Alumna Advances High-Value Care for Breast Cancer Patients

Rachel Adams Greenup, MD, MPHRachel Adams Greenup, MD ’04, GME ’11, MPH, associate professor of surgery (oncology), chief of breast surgical oncology and health services researcher at the Yale School of Medicine, is working to better understand and provide high-value cancer care.

“I really became interested in resource allocation because my late father, Mark B. Adams, MD, MS ’77, GME ’78 [former MCW chair of surgery from 2003-2007], was a liver transplant surgeon at MCW and Froedtert Hospital, and when we were kids, we talked about health equity and resource allocation in that context,” Dr. Greenup explains. “When I started caring for cancer patients, I recognized that there was a gap between the care delivered to those who could pay for it and the care delivered to those who couldn’t.”

She also recognized that patients and their families face more than a financial burden when it comes to a cancer diagnosis.

“As clinicians, we talk to patients about their final outcomes and generally give guidelines around the treatment experience, but what happens outside the clinical setting also is impactful to patients’ lives,” Dr. Greenup notes. “This includes the number of appointments, the driving back and forth from the hospital, childcare, breaks in their employment, hours in the waiting room and what they pay for care.”

So Dr. Greenup decided to ask the question: “If we were providing more authentic and transparent information around what different treatment options look like – and what the full burden of care entails – would patients make different decisions?”

And she’s getting attention for her work. In 2016, Dr. Greenup received the National Institutes of Health Building Interdisciplinary Research Careers in Women’s Health Award to evaluate how financial costs and burden relate to preference-sensitive decisions for breast cancer surgery. And in 2017, she was named a Healthy Policy Scholar by the American College of Surgeons and the American Society of Breast Surgeons.

“In post-treatment surveys, women unanimously said that they wished they had known in advance more about the cost and burden of their care, and they felt like this was not communicated,” Dr. Greenup shares.

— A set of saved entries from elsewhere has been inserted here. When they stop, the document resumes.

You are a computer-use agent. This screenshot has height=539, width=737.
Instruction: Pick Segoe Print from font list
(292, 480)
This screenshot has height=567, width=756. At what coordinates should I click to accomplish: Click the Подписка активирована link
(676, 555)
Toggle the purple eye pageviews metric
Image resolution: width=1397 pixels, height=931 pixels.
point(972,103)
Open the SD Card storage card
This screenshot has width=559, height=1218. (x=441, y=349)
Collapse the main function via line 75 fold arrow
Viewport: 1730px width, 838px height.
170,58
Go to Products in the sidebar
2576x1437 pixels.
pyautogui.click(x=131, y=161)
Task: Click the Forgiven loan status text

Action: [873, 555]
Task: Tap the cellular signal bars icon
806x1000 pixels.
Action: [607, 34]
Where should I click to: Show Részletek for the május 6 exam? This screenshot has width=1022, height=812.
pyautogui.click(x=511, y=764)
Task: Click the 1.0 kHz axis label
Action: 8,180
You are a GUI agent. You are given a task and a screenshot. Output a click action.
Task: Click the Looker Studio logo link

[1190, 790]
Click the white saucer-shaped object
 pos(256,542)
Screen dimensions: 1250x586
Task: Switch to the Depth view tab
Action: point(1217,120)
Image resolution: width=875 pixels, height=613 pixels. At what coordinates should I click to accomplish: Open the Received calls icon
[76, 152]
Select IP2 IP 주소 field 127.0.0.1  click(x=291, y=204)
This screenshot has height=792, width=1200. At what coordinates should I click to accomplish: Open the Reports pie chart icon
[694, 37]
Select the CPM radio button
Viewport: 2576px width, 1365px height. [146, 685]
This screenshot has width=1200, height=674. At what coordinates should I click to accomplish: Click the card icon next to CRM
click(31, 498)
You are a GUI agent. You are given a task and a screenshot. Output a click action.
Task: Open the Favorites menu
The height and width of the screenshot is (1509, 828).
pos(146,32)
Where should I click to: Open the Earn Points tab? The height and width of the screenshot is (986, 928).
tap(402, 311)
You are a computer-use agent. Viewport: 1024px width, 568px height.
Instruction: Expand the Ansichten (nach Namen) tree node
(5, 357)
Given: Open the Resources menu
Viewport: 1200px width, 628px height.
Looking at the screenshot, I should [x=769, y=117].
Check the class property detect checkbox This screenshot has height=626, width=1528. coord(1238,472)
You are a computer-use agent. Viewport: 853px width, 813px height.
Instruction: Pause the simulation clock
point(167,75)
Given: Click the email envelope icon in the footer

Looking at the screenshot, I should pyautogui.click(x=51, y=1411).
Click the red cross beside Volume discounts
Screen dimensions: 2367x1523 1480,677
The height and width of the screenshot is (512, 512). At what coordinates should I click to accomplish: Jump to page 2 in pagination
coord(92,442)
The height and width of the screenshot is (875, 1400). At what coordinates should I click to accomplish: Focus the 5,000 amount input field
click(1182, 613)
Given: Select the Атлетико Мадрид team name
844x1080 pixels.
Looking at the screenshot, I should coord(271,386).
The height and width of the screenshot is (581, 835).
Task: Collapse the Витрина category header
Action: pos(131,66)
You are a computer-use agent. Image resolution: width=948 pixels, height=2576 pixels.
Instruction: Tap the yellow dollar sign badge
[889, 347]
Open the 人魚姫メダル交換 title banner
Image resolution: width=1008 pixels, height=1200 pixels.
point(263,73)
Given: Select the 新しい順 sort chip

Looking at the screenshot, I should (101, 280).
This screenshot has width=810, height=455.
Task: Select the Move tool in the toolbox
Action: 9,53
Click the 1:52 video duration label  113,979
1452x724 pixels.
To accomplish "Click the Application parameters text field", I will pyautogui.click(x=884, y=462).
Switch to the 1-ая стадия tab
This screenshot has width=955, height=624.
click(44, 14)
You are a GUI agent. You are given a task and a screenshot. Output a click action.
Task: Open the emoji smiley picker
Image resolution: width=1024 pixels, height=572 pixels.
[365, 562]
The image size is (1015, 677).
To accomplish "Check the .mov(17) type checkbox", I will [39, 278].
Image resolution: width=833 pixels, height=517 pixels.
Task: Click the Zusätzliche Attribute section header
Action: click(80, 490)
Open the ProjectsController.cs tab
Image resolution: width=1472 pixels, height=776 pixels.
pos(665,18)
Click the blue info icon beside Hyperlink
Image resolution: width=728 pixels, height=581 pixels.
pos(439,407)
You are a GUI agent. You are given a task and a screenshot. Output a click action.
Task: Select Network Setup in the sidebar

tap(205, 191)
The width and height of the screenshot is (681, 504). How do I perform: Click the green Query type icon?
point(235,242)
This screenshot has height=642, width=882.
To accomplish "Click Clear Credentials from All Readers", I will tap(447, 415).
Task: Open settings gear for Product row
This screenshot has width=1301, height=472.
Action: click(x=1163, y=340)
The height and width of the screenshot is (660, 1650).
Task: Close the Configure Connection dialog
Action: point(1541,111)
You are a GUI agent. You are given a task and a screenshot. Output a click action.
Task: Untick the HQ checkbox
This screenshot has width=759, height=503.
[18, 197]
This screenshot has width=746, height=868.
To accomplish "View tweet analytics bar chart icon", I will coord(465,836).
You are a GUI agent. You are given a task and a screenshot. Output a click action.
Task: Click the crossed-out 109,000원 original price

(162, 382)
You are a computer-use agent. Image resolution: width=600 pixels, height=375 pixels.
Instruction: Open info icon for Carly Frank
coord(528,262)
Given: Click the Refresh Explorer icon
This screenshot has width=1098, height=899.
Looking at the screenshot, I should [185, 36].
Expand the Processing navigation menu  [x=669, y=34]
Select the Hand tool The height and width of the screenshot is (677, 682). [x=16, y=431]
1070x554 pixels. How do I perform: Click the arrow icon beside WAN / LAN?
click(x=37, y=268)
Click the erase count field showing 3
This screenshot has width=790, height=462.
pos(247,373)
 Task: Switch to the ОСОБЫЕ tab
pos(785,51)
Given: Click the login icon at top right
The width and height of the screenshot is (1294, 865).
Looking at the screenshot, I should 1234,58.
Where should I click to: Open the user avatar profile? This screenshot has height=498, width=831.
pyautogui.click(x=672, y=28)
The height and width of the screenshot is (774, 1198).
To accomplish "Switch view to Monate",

Dr. Greenup hopes her research will show that providers and health systems need to find a way to communicate the full burden of care in a way that works better for patients so that they can truly understand the impact it will have on their day-to-day lives.

Dr. Greenup credits MCW with preparing her to be both a surgeon and a leader.

“I think the medical school does an incredible job training future leaders in clinical and academic medicine,” she says. “We learn very early that high-quality care is provided across many settings, and that was one of the reasons Yale recruited me. MCW functions in a VA health system, a tertiary care academic hospital, a children’s hospital and several affiliated private hospitals. And you can’t lead in academic surgery if you are not, first and foremost, a surgeon.”

Dr. Greenup is very proud of her MCW education, and while she had many mentors there, she wanted to recognize the person who prompted her to pursue breast surgical oncology: Alonzo P. Walker, MD (now an emeritus professor of surgery), who established and led the Froedtert & the Medical College of Wisconsin Breast Care Clinic and helped to develop the MCW Multidisciplinary Breast Care Program.

“He treated every patient in front of him like they were the only patient in the hospital,” she recalls. “He had extraordinary integrity, and he was an excellent teacher and role model.”

And then, of course, there was her father: “My dad was the best. He was the reason I became a surgeon.”